Government

Improving public safety in McHenry County a goal for county officials this year, chairman says

McHenry County Board Chairman Mike Buehler speaks for his annual State of the County address Wednesday, February 9, 2022 in Woodstock.

Improving public safety is one of the main goals in the coming year, McHenry County Board Chairman Mike Buehler said in his annual State of the County address Thursday.

The McHenry County Sheriff’s Office is partnering with municipal law enforcement, the McHenry County Mental Health Board and the Community Foundation for McHenry County to create a police-social worker program, Buehler said.

The police department will be supported with full-time social workers to help bridge the gap between the county’s police departments and its social service providers, he said.

People calling the police when they are in need of mental health services will be provided the help they need, Buehler said.

The county also is converting the former Cary village hall into an indoor police training facility, Buehler said. He cited the long-standing need for the indoor training facilities and said it will help officers and first responders hone their skills.

This agreement includes a portion of Cary’s public works property for an indoor shooting range and is supposed to save the county millions of dollars in construction, travel and training expenses, Buehler said.

He also highlighted the Advance McHenry County program, through which the County Board recently awarded grants to McHenry County College and Crystal Lake-based Community High School District 155 for job training programs. The program also will assist the McHenry County Child Advocacy Center, which will provide child abuse awareness training to law enforcement.

“Our top-notch fiscal stewardship means we can take the almost $60 million in COVID relief funding we’re receiving from the federal government and put it to work in our communities through our groundbreaking Advance McHenry County program,” Buehler said.

People facing financial hardship from the COVID-19 pandemic also can continue to receive help this year with their rent and utilities, he said.

The McHenry County Emergency Utility and Rental Assistance program plans to disperse $9 million in federal funding to help people pay for rent and utilities, Buehler said. This year, the amount was expanded to $16.3 million, which means more people can receive assistance. Applications are open until Sept. 30 at McHenryRent.com.

Buehler also said roadwork is a priority.

McHenry County is partnering with the city of Marengo to develop a plan for the Interstate 90 and Route 23 interchange in hopes of creating more jobs and improving manufacturing in the area.

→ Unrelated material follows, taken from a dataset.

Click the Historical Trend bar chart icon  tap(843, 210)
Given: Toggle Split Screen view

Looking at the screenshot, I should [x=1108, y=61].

Work focusing on safety and capacity will begin this year on many intersections along Algonquin Road through Huntley, Lake in the Hills and Algonquin, Buehler said. The intersection of Wilmot Road and Main Street in Spring Grove also will see improvements.

Additionally, the Illinois Department of Transportation this year is expected to finish the engineering on a project to widen Route 47 through Woodstock, Buehler said. Construction is expected to begin in 2023.